A man walks into a record shop - at least we should be thankful that he found one to walk in to - with no real sense of purpose other than to buy vinyl. Like some strange compulsion, he didn't even really care what it was. In the rack was a rather ordinary yellow sleeve with a sticker saying that the double LP was by "Japan's leading purveyors of sweet mystic folk about nature and love". That will do nicely.

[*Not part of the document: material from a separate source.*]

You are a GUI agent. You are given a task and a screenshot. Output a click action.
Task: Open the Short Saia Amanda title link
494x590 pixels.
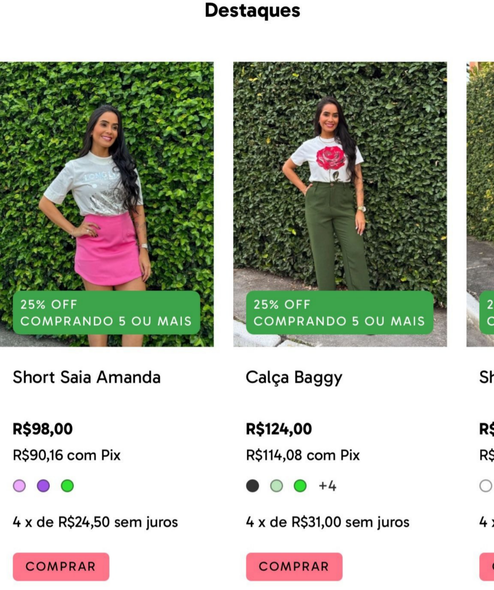(87, 377)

Nagisa Ni Te are, in fact, a duo made up of Shinji Shibayama and Masako Takeda and this vinyl extravaganza is their seventh album. With no small amount of trepidation - what kind of a name for a musical genre is mystic folk anyway? - the needle was lowered into the groove. Duly the room filled with almost horizontally laidback sounds. Right from the start - on ""Premonition" - you would think that the songs had actually been composed by Mary Jane Bacharach. Alternating "…take me to the heaven" with, to these Western ears, Japanese obscurity was oddly compelling. In fact, I'd go so far as calling it entrancing. Melodic western rock themes get revisited many a time - try "Secrets" for an example" - but always in that laidback manner. Of course, if these songs were always that conventional then it would be easy to dismiss the whole as some sort of pastiche but soon the stylistic right turn comes, with "Ishi River" explaining the "mystic folk" label through fragile musical deconstructions and Masako Takeda's sonorous chantings. Surprises? How often do you get surprised by an album nowadays? The test of quality is whether you want to play the album again and I did.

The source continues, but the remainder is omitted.